→ WRITTEN INSTRUCTION
Rewrite every line of the listing below as a numbered list, leaving out the blank lines.

→ RECORDS PROVIDED
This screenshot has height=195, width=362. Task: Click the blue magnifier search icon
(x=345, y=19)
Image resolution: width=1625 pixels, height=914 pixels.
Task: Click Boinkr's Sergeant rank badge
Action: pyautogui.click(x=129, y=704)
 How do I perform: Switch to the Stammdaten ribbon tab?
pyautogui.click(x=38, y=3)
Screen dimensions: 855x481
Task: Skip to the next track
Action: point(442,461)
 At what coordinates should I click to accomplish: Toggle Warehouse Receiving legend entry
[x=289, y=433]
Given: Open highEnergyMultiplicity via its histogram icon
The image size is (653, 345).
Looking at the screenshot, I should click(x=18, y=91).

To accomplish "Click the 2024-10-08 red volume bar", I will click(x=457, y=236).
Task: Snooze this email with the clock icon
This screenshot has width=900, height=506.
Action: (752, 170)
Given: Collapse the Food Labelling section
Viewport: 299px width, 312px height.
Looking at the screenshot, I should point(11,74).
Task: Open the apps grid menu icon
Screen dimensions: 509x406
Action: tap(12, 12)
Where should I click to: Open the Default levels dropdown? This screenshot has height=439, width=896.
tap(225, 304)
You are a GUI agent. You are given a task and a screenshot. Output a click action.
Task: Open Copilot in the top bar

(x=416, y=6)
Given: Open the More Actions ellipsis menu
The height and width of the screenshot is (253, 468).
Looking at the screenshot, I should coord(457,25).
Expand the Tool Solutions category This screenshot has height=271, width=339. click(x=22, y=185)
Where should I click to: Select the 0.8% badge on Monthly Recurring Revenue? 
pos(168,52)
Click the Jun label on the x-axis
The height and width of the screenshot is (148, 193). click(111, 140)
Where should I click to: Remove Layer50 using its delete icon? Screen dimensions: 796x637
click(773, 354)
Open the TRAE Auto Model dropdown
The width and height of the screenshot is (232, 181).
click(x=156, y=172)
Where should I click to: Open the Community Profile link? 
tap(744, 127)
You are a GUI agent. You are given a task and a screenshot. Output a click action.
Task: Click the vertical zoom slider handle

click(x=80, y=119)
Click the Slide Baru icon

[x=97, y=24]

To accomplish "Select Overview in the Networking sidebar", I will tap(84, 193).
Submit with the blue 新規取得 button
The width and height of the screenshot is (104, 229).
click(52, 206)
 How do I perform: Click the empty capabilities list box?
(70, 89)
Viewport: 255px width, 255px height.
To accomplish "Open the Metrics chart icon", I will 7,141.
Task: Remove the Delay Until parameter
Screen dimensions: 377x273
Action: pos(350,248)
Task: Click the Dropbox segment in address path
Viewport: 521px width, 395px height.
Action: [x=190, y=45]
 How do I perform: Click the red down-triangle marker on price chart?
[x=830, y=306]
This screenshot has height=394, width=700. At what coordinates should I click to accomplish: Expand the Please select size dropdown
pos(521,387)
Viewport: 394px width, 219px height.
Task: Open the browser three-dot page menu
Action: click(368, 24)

→ ANSWER TO THE TASK
1. This screenshot has height=195, width=362. Task: Click the blue magnifier search icon
2. (x=345, y=19)
3. Image resolution: width=1625 pixels, height=914 pixels.
4. Task: Click Boinkr's Sergeant rank badge
5. Action: pyautogui.click(x=129, y=704)
6.  How do I perform: Switch to the Stammdaten ribbon tab?
7. pyautogui.click(x=38, y=3)
8. Screen dimensions: 855x481
9. Task: Skip to the next track
10. Action: point(442,461)
11.  At what coordinates should I click to accomplish: Toggle Warehouse Receiving legend entry
12. [x=289, y=433]
13. Given: Open highEnergyMultiplicity via its histogram icon
14. The image size is (653, 345).
15. Looking at the screenshot, I should click(x=18, y=91).
16. To accomplish "Click the 2024-10-08 red volume bar", I will click(x=457, y=236).
17. Task: Snooze this email with the clock icon
18. This screenshot has width=900, height=506.
19. Action: (752, 170)
20. Given: Collapse the Food Labelling section
21. Viewport: 299px width, 312px height.
22. Looking at the screenshot, I should point(11,74).
23. Task: Open the apps grid menu icon
24. Screen dimensions: 509x406
25. Action: tap(12, 12)
26. Where should I click to: Open the Default levels dropdown? This screenshot has height=439, width=896.
27. tap(225, 304)
28. You are a GUI agent. You are given a task and a screenshot. Output a click action.
29. Task: Open Copilot in the top bar
30. (x=416, y=6)
31. Given: Open the More Actions ellipsis menu
32. The height and width of the screenshot is (253, 468).
33. Looking at the screenshot, I should coord(457,25).
34. Expand the Tool Solutions category This screenshot has height=271, width=339. click(x=22, y=185)
35. Where should I click to: Select the 0.8% badge on Monthly Recurring Revenue? 
36. pos(168,52)
37. Click the Jun label on the x-axis
38. The height and width of the screenshot is (148, 193). click(111, 140)
39. Where should I click to: Remove Layer50 using its delete icon? Screen dimensions: 796x637
40. click(773, 354)
41. Open the TRAE Auto Model dropdown
42. The width and height of the screenshot is (232, 181).
43. click(x=156, y=172)
44. Where should I click to: Open the Community Profile link? 
45. tap(744, 127)
46. You are a GUI agent. You are given a task and a screenshot. Output a click action.
47. Task: Click the vertical zoom slider handle
48. click(x=80, y=119)
49. Click the Slide Baru icon
50. [x=97, y=24]
51. To accomplish "Select Overview in the Networking sidebar", I will tap(84, 193).
52. Submit with the blue 新規取得 button
53. The width and height of the screenshot is (104, 229).
54. click(52, 206)
55.  How do I perform: Click the empty capabilities list box?
56. (70, 89)
57. Viewport: 255px width, 255px height.
58. To accomplish "Open the Metrics chart icon", I will 7,141.
59. Task: Remove the Delay Until parameter
60. Screen dimensions: 377x273
61. Action: pos(350,248)
62. Task: Click the Dropbox segment in address path
63. Viewport: 521px width, 395px height.
64. Action: [x=190, y=45]
65.  How do I perform: Click the red down-triangle marker on price chart?
66. [x=830, y=306]
67. This screenshot has height=394, width=700. At what coordinates should I click to accomplish: Expand the Please select size dropdown
68. pos(521,387)
69. Viewport: 394px width, 219px height.
70. Task: Open the browser three-dot page menu
71. Action: click(368, 24)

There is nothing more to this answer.